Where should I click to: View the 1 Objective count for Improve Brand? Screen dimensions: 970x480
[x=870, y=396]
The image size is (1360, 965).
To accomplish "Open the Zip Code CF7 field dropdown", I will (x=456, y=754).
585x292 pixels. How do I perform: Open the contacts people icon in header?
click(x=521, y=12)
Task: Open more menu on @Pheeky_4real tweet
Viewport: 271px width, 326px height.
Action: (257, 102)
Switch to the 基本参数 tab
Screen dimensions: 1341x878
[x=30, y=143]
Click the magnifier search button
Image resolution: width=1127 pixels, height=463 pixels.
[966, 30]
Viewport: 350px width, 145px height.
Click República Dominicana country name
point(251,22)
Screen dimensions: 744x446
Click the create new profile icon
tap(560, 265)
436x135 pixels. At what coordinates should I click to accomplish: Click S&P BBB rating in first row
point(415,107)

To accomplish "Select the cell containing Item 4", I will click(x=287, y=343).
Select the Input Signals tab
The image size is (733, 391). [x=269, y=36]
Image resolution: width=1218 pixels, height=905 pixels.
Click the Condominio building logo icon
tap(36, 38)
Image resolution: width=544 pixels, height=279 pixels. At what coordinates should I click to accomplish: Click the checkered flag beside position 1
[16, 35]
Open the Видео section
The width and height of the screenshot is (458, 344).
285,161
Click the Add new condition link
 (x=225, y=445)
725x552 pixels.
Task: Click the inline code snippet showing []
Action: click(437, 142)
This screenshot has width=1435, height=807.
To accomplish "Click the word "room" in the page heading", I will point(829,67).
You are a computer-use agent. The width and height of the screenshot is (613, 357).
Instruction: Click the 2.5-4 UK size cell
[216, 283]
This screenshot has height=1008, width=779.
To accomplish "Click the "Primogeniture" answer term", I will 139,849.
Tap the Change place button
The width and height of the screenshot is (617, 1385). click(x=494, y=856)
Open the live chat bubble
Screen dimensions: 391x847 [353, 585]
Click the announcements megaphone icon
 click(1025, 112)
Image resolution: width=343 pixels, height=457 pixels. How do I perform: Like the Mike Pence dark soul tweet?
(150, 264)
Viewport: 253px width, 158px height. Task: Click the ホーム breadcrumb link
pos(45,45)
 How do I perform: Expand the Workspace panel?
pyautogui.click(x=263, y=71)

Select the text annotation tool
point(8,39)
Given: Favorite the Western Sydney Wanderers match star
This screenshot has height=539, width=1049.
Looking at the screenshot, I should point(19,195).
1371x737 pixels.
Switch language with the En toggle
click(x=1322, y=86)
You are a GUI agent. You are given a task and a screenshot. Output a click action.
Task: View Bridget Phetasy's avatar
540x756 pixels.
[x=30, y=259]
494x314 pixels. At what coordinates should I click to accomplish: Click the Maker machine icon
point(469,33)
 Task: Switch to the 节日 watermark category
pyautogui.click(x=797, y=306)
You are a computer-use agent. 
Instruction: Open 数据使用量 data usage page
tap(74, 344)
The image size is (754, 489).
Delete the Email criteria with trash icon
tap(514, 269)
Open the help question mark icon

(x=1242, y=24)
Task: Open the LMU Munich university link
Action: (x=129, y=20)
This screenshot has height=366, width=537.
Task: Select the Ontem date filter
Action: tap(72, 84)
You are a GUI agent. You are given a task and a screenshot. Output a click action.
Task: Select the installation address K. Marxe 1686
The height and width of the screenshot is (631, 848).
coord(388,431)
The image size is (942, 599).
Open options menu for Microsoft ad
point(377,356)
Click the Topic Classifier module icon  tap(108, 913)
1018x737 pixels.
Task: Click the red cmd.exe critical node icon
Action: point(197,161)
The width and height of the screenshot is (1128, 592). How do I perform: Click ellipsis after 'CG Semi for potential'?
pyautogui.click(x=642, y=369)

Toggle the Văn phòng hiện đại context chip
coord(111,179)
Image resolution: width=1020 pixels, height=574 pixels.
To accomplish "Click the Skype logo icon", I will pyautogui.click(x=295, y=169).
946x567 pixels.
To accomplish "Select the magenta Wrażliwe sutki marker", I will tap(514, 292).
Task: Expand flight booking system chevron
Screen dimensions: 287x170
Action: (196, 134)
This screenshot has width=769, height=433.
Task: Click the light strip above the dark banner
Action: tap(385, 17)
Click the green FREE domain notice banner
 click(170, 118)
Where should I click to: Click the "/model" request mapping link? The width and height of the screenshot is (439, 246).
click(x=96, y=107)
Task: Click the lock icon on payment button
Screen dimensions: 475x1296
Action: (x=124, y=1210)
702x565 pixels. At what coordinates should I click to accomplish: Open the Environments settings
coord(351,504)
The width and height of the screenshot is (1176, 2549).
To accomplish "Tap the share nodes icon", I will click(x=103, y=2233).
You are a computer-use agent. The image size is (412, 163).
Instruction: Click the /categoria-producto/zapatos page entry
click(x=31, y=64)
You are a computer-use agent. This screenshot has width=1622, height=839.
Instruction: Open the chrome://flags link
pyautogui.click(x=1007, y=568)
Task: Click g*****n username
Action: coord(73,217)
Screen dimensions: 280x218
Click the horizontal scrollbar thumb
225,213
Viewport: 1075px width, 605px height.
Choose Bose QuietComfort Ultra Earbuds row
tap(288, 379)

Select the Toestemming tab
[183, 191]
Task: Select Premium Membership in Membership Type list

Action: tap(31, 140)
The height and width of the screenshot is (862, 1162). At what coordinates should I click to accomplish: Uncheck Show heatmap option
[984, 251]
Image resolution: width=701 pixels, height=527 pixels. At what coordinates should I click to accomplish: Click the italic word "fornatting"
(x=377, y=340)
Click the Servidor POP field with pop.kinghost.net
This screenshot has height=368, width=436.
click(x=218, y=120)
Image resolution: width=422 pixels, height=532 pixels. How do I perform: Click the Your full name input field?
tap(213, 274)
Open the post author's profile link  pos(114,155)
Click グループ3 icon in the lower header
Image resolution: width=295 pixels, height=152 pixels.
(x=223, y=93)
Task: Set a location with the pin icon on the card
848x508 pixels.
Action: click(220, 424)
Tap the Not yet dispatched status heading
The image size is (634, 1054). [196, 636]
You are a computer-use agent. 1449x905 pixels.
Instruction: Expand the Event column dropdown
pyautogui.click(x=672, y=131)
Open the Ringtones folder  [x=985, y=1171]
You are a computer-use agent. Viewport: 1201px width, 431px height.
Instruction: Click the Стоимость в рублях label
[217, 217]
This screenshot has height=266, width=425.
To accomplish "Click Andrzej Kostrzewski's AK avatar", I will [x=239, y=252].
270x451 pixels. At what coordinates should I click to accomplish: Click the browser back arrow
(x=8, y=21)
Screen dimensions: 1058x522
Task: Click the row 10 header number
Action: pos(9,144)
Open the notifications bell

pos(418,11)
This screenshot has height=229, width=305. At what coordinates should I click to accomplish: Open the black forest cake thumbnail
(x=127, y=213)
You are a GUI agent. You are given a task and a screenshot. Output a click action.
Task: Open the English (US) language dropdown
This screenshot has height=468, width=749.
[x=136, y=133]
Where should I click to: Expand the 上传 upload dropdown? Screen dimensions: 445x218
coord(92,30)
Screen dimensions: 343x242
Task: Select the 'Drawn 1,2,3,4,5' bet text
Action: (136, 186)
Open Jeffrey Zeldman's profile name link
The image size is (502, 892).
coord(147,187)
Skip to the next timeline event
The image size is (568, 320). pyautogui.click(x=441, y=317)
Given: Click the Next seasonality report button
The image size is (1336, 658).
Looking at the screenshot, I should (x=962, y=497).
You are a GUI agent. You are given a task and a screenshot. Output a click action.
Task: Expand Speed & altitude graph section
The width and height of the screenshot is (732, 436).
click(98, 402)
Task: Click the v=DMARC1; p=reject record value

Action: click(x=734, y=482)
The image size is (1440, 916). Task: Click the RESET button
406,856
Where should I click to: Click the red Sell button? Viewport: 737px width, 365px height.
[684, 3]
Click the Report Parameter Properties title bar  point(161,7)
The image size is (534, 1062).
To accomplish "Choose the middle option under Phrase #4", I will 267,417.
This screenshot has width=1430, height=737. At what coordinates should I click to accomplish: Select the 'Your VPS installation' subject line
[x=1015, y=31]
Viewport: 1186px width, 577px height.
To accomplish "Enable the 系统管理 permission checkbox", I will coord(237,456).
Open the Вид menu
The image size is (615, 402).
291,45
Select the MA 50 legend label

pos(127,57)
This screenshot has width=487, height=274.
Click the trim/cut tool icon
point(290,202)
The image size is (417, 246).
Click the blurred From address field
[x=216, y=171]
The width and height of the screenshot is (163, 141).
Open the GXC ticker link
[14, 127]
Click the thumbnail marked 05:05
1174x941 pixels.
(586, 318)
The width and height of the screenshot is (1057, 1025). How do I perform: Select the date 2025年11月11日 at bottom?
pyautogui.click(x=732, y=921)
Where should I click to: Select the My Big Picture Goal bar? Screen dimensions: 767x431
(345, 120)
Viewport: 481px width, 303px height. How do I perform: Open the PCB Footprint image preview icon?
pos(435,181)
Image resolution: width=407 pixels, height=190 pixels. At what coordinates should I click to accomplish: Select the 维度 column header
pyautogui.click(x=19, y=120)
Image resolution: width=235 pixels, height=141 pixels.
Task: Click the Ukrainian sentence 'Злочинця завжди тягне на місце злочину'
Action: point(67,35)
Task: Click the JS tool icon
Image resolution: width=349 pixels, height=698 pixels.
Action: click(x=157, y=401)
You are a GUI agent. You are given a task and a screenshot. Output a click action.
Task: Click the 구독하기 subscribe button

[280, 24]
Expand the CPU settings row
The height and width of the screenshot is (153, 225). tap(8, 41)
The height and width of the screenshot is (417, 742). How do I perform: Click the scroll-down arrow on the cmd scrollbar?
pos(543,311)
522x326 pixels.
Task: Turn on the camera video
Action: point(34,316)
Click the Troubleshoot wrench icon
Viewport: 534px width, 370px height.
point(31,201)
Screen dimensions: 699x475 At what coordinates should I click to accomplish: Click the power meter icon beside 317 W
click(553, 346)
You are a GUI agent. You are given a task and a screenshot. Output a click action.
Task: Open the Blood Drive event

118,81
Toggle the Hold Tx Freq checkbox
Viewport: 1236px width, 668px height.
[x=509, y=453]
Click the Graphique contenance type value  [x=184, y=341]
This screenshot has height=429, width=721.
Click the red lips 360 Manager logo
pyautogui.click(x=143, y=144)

◇ ◇ ◇ ◇ ◇

▶ [PROBLEM STATEMENT] Wherever the word "avatar" occurs in a line of the listing, copy that line.

▶ [SOLVED EXERCISE]
Task: View Bridget Phetasy's avatar
To accomplish "Click Andrzej Kostrzewski's AK avatar", I will [x=239, y=252].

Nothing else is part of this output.